Records provided Start Marker

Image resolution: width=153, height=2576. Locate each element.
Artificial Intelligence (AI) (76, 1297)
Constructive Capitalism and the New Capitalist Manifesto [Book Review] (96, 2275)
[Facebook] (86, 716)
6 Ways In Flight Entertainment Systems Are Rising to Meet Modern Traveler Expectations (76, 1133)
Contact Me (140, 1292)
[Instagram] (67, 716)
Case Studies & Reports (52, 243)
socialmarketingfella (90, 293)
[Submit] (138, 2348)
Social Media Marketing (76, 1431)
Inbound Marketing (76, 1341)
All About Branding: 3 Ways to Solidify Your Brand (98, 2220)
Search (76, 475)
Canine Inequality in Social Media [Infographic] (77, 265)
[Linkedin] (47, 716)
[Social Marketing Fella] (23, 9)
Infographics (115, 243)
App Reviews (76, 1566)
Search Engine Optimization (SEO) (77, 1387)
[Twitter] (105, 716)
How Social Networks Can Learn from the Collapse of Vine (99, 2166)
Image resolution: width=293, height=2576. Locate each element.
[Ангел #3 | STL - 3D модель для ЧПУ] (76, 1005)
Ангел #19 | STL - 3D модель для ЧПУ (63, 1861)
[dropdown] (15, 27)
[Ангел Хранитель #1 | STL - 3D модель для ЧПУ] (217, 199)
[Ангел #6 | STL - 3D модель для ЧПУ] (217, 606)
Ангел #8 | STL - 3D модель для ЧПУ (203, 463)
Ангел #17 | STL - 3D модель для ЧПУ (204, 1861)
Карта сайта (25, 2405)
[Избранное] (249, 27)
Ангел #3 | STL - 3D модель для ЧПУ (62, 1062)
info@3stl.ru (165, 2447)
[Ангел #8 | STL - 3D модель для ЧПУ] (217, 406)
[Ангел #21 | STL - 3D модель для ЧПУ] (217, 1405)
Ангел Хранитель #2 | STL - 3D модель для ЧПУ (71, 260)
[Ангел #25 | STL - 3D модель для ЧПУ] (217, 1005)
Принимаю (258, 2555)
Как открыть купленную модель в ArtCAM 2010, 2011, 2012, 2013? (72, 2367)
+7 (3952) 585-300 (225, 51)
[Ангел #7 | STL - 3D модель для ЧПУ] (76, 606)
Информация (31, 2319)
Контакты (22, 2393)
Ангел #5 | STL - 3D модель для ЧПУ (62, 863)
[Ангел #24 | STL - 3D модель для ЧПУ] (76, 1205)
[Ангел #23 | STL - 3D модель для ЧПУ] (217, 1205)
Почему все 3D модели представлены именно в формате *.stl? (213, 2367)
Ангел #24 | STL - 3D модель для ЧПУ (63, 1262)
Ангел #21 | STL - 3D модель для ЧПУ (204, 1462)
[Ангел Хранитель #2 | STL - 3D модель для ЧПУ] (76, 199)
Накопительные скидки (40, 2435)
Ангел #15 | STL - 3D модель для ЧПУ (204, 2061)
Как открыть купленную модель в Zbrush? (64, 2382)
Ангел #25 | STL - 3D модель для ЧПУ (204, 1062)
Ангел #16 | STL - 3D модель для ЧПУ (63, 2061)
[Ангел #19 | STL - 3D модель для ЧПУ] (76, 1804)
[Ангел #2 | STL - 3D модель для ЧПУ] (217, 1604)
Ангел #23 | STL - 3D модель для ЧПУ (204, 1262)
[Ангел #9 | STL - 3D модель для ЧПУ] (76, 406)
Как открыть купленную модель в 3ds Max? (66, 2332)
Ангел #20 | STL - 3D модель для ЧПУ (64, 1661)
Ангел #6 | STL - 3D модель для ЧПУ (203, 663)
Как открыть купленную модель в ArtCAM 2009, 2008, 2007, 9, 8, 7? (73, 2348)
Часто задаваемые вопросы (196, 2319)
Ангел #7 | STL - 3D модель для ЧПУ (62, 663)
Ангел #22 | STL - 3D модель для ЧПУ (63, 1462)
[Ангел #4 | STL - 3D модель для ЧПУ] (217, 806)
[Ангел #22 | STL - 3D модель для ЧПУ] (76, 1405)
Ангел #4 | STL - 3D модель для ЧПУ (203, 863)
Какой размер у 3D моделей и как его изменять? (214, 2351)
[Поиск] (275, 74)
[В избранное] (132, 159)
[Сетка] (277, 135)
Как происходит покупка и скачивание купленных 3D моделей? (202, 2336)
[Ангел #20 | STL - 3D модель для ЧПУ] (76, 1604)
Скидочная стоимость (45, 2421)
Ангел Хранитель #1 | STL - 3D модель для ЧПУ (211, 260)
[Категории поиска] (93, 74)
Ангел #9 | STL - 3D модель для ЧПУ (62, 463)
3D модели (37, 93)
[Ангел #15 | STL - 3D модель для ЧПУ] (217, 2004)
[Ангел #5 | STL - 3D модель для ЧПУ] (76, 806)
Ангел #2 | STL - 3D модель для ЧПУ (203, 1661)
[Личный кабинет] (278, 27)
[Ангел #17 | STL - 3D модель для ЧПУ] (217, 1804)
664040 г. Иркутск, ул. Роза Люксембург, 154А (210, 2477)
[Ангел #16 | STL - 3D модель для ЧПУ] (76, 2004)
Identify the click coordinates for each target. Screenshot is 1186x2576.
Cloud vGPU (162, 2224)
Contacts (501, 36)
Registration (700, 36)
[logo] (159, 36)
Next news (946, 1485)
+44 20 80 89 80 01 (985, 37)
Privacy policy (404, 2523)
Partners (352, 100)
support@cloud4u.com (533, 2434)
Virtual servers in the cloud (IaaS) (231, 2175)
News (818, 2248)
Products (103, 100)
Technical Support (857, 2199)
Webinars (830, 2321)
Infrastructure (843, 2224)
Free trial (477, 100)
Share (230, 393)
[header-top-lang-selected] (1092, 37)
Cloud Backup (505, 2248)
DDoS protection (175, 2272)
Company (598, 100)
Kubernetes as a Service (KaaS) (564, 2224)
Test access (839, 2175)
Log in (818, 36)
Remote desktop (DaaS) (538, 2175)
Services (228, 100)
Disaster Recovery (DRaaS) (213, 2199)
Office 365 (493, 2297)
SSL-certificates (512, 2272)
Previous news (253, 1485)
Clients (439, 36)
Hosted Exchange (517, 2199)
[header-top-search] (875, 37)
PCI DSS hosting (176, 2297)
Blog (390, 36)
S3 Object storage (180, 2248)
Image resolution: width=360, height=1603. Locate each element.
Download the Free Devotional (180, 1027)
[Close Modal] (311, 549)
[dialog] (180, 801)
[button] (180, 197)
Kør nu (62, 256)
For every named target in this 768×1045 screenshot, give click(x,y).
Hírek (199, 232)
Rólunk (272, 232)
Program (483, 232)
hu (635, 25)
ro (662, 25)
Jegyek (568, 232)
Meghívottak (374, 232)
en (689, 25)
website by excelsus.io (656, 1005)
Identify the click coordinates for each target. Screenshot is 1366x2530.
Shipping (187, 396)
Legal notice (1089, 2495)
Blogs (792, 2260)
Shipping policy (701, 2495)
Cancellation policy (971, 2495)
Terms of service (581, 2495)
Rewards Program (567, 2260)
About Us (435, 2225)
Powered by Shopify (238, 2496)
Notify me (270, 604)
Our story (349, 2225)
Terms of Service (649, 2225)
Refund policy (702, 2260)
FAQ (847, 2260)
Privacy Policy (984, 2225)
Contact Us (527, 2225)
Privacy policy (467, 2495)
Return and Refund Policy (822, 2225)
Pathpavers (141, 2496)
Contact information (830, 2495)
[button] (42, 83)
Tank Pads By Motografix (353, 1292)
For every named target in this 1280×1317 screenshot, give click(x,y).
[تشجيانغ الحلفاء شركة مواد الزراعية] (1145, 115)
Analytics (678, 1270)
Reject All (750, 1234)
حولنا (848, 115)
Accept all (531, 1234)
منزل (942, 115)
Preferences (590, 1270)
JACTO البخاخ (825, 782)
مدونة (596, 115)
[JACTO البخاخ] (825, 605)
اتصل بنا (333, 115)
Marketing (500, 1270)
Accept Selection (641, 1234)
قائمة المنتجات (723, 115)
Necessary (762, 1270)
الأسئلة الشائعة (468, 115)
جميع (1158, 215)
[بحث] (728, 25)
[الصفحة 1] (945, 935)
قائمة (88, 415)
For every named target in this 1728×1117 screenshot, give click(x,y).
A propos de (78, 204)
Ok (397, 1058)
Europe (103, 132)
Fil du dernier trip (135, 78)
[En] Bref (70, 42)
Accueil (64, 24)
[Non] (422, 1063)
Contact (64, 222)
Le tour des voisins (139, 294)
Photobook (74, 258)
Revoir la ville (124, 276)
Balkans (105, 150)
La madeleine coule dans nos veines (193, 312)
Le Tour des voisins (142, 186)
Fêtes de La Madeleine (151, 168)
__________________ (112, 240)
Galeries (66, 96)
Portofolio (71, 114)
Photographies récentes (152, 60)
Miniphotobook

Records provided End Marker

Your goal | If a line of the data holds the string "About", list it.

Result of the task |
All About Branding: 3 Ways to Solidify Your Brand (98, 2220)
About Us (435, 2225)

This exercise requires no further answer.